There was something about this Saints team, which stormed through the National Football League season, that seemed to inspire a city worn down by the rebuilding. So much had stalled in red tape. Insurance payments took forever to come, the promise of government money seemed forgotten. The rebuilding that did occur often came from independent neighborhood movements. The way the Saints kept fighting toward the Super Bowl gave people hope.
"It's a gateway for everyone to believe," said Herbert Williams, who lives near Sidney's Saloon in Treme. "It's showing everyone that we're coming back from Hurricane Katrina and showing that this can be a great place to be."
If New Orleans has a sound, it is Treme. It is where generations of children grew up with trumpets and tubas in their hands, where the big brass bands blossomed and where two young black men named Kermit Ruffins and Phil Frazier came to form their own big brass band. They would lug their instruments down to Jackson Square in the shadow of St. Louis Cathedral and play for tips with a cardboard box at their feet. They had a sound folks here came to call "the soundtrack of Mardi Gras" and a name that told the city's story -- Rebirth. They recorded albums and toured all the best European music festivals.
Ruffins left the band a decade ago because he wanted to play swing music. And because the neighborhood needed its own meeting place, he bought Sidney's. Then Katrina roared in, sparing most of Treme from the flood but scattering its residents in the ensuing exodus. When they returned, they found the bar intact, save for the big Sidney's Saloon sign on top of the building that had been blown onto its side, where it remains today.

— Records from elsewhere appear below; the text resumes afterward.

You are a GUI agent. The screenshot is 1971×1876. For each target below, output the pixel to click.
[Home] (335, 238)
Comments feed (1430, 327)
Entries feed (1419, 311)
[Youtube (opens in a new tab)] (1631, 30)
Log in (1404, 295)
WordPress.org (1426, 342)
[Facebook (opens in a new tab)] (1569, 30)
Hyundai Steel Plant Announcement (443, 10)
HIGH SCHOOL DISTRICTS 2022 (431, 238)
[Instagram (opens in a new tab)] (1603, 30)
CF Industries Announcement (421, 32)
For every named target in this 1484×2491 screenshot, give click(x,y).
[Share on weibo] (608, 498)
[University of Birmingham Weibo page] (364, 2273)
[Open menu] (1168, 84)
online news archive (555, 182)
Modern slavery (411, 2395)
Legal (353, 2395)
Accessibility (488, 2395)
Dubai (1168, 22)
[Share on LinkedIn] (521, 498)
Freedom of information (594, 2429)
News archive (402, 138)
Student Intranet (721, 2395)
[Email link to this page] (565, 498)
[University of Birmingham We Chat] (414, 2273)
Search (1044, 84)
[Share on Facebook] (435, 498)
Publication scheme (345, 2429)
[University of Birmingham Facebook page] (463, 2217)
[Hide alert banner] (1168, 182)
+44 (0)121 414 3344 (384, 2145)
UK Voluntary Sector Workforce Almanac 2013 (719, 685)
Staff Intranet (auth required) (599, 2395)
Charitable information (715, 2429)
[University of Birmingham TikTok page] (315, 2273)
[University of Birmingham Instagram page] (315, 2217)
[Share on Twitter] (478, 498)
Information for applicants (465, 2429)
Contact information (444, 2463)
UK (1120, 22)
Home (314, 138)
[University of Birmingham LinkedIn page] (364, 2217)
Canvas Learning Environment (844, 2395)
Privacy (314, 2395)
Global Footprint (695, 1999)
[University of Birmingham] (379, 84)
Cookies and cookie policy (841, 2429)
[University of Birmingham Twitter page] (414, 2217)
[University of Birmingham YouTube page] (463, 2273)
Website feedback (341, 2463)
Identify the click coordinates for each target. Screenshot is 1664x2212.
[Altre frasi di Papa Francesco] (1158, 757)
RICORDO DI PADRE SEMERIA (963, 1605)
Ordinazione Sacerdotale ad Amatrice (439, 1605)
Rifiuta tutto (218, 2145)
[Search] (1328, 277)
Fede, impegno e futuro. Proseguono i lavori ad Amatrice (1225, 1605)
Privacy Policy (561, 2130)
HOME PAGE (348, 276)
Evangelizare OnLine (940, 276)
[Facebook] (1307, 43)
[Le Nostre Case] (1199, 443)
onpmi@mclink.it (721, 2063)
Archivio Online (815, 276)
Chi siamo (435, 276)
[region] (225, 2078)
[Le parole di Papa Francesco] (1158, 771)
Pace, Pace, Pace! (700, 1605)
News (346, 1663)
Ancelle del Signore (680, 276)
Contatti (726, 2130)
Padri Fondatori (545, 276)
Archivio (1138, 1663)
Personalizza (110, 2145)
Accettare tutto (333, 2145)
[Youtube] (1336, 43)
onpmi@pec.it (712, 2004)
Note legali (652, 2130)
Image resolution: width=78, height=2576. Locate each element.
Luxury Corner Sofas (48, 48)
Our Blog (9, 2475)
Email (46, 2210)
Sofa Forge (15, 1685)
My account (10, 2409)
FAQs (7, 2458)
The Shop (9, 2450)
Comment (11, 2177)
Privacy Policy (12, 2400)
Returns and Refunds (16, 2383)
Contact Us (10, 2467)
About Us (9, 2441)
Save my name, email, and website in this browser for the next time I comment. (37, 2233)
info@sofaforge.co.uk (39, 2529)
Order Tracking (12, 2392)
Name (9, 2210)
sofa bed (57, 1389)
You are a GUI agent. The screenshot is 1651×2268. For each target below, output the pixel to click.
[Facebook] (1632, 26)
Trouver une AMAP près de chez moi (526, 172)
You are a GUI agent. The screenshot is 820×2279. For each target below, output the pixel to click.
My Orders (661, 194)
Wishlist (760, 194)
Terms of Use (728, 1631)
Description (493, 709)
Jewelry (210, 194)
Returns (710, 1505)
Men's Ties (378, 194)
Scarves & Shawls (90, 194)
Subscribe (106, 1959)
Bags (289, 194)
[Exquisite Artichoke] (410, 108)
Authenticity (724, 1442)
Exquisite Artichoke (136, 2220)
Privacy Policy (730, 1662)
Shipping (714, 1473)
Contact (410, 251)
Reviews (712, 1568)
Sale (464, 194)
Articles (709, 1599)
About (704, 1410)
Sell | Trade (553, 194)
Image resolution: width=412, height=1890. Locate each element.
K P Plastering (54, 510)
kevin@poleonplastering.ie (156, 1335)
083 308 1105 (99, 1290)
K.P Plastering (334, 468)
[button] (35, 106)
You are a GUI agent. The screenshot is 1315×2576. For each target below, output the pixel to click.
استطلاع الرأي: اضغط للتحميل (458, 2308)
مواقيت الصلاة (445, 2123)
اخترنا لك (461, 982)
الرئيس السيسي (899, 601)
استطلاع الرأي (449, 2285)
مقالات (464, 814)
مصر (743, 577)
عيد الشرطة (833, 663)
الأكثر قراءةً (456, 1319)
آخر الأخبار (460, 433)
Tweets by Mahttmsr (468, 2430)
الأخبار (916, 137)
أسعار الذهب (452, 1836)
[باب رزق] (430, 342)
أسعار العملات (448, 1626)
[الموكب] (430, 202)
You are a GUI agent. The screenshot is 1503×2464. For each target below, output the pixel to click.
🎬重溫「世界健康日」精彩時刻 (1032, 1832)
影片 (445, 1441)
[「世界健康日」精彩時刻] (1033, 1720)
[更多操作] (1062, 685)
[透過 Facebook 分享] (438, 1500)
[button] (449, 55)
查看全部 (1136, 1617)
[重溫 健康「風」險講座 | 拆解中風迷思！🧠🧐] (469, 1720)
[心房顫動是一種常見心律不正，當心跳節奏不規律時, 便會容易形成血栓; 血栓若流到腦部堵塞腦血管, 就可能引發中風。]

Less whole was their lives. The bar's manager, Kyma Douse, cannot think of the hurricane without remembering the horror of watching from her apartment window as a dead baby floated past in the flood waters on nearby Canal Street.
Which is why on Sunday night, the Saints mattered so much at the corner of St. Bernard and St. Claude and all around the city. Just a mile away on Bourbon Street, people clogged French Quarter alleys in their homemade Saints T-shirts and hats and headbands, clutching beers and twirling black-and-gold parasols. Two women walked around in habits in black and gold, the Saints colors, wearing signs that read "Sister Who" and "Sister Dat."
There has been a passion for the Saints here in recent years. Part of this is because the club has for much of its existence been the city's only professional team. When the storm came and the Saints' home stadium, the Superdome, was the place where thousands of the city's displaced huddled, it seemed likely the Saints -- who relocated that year to San Antonio -- would never return.
Then, when they did return and the Superdome was repaired, it served as an inspiration that maybe everyone else could rebuild, too. At a time when everything everyone had come to trust had failed them -- the levees, the government, the electricity -- the only thing that came through was the team that had in the past let them down so many times.
That hope was muted early on Sunday evening, when the Saints fell behind. But after New Orleans recovered an onside kick at the start of the second half and quickly scored a touchdown, the old jazz sounds bounced off Sidney's walls.
And when cornerback Tracy Porter intercepted a pass by Colts quarterback Peyton Manning and ran it 74 yards for a touchdown with 3 minutes 12 seconds to play, making victory a certainty, the unthinkable had happened.
After the presentation of the Lombardi Trophy to the Saints on the field in Miami was shown on television and the dancing was done inside Sidney's Saloon, the men in Rebirth ran to their cars, pulling out tubas and horns. Word flew through Treme that New Orleans's great brass band was playing and a crowd filled the streets.
The police gave up on the idea of traffic control and simply blocked the roads. A trumpet blew, a tuba boomed. They played, "When the Saints Go Marching In" and everybody cheered.
And the city Katrina once left for dead was very much alive.